Lenin proposed the ideological proposition of collective leadership at an early stage, emphasizing that the leadership core of the organization should be composed of revolutionaries with high ideological awareness and a strong sense of struggle. He advocated for the establishment of a Central Committee through elections, upholding the principle of "the minority is submerged in the majority" to collectively decide on major Party internal affairs. These ideological connotations of collective leadership, as a vital component of the theory of "democratic centralism," provide important insights for strengthening our Party building.

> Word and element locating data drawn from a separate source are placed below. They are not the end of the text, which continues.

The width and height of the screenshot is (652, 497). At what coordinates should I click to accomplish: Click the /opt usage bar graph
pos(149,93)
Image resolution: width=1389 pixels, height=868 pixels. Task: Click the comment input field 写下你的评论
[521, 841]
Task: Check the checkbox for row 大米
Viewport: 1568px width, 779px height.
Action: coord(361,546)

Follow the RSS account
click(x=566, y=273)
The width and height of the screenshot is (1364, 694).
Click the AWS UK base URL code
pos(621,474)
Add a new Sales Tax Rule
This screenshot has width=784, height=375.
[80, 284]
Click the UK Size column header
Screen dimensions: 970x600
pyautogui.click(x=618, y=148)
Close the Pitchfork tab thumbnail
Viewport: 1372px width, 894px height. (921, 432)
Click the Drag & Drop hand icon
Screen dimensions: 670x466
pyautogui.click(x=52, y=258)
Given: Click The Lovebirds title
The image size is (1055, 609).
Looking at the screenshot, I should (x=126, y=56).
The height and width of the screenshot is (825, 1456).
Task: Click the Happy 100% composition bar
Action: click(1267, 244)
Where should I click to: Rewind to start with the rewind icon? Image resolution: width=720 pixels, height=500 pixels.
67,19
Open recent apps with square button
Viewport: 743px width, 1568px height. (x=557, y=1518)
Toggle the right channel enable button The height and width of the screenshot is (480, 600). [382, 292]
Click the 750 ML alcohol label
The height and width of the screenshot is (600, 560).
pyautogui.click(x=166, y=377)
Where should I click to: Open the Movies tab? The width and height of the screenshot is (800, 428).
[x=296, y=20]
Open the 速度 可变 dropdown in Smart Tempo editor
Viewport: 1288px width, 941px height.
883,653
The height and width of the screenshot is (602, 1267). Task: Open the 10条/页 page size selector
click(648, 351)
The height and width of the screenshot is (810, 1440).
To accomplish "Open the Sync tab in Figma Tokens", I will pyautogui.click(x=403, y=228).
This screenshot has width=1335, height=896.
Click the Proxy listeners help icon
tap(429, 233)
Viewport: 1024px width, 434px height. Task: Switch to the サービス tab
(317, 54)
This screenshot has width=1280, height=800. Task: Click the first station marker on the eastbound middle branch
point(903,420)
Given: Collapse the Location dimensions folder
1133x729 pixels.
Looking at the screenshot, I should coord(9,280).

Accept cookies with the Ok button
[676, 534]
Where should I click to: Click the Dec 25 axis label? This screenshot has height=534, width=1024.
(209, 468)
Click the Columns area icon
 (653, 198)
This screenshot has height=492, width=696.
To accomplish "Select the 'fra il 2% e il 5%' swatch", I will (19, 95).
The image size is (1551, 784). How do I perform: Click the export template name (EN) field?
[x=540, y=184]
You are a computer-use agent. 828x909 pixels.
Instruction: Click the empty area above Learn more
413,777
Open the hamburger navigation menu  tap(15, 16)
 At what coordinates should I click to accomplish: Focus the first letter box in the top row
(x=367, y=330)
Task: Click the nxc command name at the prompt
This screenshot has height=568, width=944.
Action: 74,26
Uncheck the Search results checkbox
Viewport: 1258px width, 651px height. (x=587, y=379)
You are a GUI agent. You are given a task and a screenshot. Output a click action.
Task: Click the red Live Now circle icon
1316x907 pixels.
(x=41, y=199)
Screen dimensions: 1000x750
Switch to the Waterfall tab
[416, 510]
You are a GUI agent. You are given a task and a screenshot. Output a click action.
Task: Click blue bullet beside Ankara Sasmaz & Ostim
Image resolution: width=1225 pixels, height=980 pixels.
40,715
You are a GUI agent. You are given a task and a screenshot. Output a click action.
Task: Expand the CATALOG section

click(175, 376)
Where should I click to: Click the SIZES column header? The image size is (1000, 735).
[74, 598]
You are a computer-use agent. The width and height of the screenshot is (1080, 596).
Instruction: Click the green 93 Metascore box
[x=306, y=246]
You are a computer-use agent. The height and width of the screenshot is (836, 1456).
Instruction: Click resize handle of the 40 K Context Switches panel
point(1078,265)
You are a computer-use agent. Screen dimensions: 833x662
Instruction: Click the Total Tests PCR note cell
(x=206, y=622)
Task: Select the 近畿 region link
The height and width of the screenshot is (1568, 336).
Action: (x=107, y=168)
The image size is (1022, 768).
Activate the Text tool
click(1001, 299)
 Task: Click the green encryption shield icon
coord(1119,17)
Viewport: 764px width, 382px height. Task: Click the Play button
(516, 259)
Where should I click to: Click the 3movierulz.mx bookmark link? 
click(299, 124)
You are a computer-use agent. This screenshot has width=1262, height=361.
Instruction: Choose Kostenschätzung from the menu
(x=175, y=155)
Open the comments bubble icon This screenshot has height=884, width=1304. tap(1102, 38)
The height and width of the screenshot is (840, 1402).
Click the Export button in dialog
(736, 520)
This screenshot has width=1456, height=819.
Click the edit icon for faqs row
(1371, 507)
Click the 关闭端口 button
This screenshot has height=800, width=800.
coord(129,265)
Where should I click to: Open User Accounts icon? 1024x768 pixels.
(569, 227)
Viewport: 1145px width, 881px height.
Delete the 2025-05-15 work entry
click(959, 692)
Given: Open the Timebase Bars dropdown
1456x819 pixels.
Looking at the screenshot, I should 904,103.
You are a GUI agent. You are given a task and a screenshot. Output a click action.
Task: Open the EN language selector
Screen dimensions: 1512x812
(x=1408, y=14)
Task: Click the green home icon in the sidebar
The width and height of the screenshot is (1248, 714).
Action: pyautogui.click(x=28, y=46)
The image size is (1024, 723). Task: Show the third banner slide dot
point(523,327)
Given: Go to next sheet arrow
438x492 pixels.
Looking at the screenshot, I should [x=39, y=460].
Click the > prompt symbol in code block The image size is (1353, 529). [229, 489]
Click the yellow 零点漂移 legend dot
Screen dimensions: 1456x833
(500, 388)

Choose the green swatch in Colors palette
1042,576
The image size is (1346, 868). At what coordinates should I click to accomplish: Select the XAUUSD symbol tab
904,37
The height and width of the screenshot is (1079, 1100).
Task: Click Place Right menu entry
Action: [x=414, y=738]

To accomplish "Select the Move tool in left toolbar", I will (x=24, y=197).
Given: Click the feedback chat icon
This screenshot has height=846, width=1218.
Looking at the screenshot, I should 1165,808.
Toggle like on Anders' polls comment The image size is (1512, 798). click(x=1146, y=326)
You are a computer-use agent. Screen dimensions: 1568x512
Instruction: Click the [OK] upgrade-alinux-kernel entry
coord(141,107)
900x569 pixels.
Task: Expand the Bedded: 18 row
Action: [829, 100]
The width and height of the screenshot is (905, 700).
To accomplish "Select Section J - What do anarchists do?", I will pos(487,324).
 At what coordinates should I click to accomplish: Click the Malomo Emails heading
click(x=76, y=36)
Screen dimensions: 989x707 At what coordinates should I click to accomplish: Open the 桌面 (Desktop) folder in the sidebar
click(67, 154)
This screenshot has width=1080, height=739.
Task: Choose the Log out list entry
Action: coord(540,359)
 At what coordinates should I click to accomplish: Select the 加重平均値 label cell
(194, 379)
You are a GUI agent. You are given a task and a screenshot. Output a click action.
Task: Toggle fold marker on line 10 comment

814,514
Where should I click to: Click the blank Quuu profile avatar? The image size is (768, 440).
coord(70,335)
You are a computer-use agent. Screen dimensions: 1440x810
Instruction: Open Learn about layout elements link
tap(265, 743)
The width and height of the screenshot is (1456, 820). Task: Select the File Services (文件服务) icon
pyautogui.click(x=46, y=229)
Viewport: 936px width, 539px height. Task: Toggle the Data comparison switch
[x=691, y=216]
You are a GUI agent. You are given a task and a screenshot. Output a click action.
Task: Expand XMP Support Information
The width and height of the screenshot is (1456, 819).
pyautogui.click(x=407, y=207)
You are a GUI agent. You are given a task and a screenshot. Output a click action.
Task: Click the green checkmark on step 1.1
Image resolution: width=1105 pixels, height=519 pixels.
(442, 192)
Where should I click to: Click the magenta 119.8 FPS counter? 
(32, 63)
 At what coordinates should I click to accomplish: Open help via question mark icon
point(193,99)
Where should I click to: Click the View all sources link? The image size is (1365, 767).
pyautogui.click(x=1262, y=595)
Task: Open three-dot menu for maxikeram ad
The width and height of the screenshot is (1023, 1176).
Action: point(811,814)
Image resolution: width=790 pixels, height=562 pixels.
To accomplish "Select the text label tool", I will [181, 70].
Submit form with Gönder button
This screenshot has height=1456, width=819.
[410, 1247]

Since the 18th CPC National Congress, throughout the process of comprehensively deepening reform, our Party has consistently held high the great banner of socialism with Chinese characteristics. It has actively and steadily advanced political structural reform, taking the guarantee of the people as masters of the country as the fundamental basis, and the enhancement of the vitality of the Party and state and the mobilization of the people's initiative as the goals. By deeply advancing the development of socialist political civilization, the Party has opened up a new realm for the political development of socialism with Chinese characteristics. In the report to the 20th CPC National Congress, General Secretary Xi Jinping emphasized: "To build a modern socialist country in all respects and advance the great rejuvenation of the Chinese nation on all fronts, the key lies in the Party." He further pointed out that "comprehensively and strictly governing the Party is the inevitable path for the Party to preserve its vitality and succeed on the new 'test-taking' road [18]." This significant judgment is both a scientific summation of historical experience and a clear direction for the Party to steer the ship of state. Accordingly, to succeed on the new "test-taking" road of the New Era, it is necessary to proceed from the following two aspects: On one hand, we must adhere to the working method of collective leadership. This approach not only guarantees intra-Party democracy, allowing the Party Central Committee to pool the wisdom of the entire Party in decision-making and avoid errors, but also enhances the centripetal force and cohesion of all Party members. On the other hand, while adhering to collective leadership, we must resolutely achieve the "Two Upholds," consistently and closely uniting the entire people and all Party members around the Party Central Committee. This effectively guarantees the long-term peace and stability of our Party and country, thereby striking the powerful chords of national rejuvenation for our times.

In summary, Lenin’s thought on organizational building via "democratic centralism" is a theoretical achievement of his exploration during the great practice of founding a proletarian political party. The ideological connotations and value inherent in this achievement not only played an important role in the expansion of the Russian proletarian party at that time but also provide a reservoir of experience for advancing the Great New Project of Party Building [19] of our Party in the New Era.